Le Cabinet du Ministère de la Justice et des Droits de l’Homme a organisé, le jeudi 15 janvier 2026, la traditionnelle cérémonie de présentation des vœux de Nouvel An au Garde des Sceaux, ministre de la Justice et des Droits de l’Homme, Yaya Kairaba Kaba. L’événement s’est tenu dans la grande salle d’audience du Tribunal des événements du 28 septembre 2009, dans une atmosphère solennelle, empreinte de convivialité et de fraternité institutionnelle.

La cérémonie a mobilisé de nombreuses personnalités du monde judiciaire, parmi lesquelles le représentant du Premier Président de la Cour suprême et le Procureur général, le Commissaire général du Gouvernement, des hauts magistrats du siège et du parquet, des chefs de juridiction ainsi que plusieurs auxiliaires de justice. Cette forte participation a témoigné de l’importance accordée à ce rendez-vous annuel, véritable symbole de cohésion, de dialogue et de solidarité au sein de la famille judiciaire.

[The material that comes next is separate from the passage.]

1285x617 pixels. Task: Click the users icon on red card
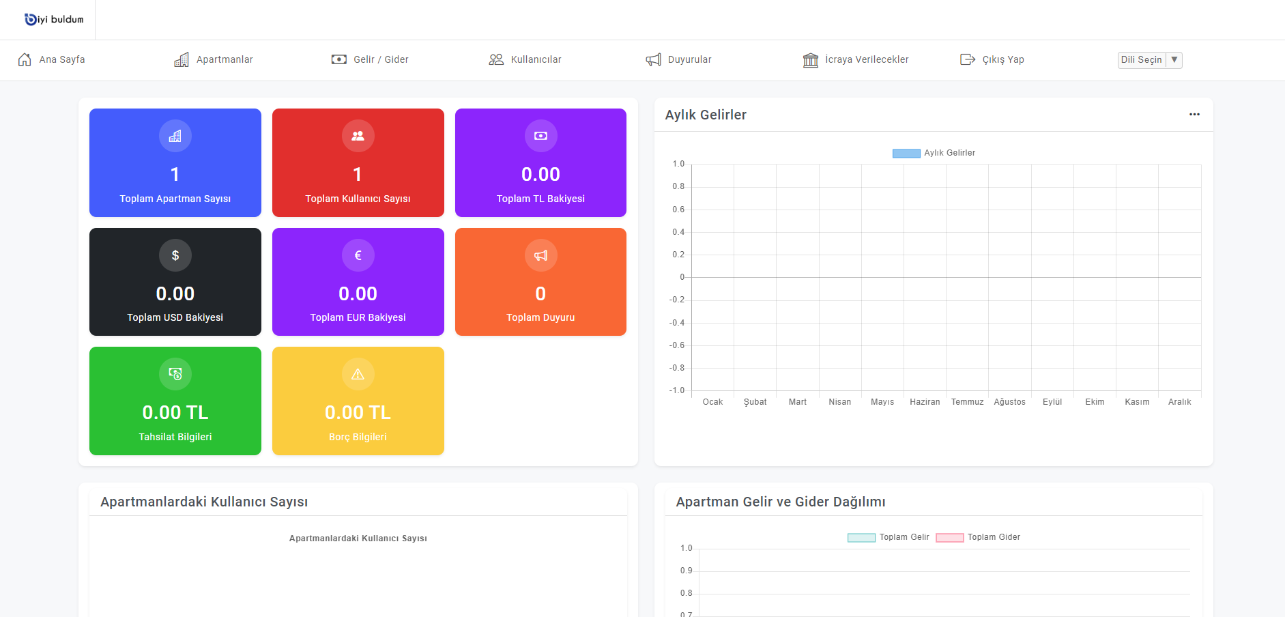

À tour de rôle, les différentes composantes du secteur judiciaire — la Fédération syndicale professionnelle de la justice, le Commissaire-priseur, l’Association des magistrats, l’Ordre des avocats, la Chambre des notaires de Guinée et la Chambre nationale des huissiers de Guinée — ont adressé leurs vœux au ministre, saluant son engagement et lui souhaitant plein succès dans la poursuite des réformes majeures prévues pour l’année 2026.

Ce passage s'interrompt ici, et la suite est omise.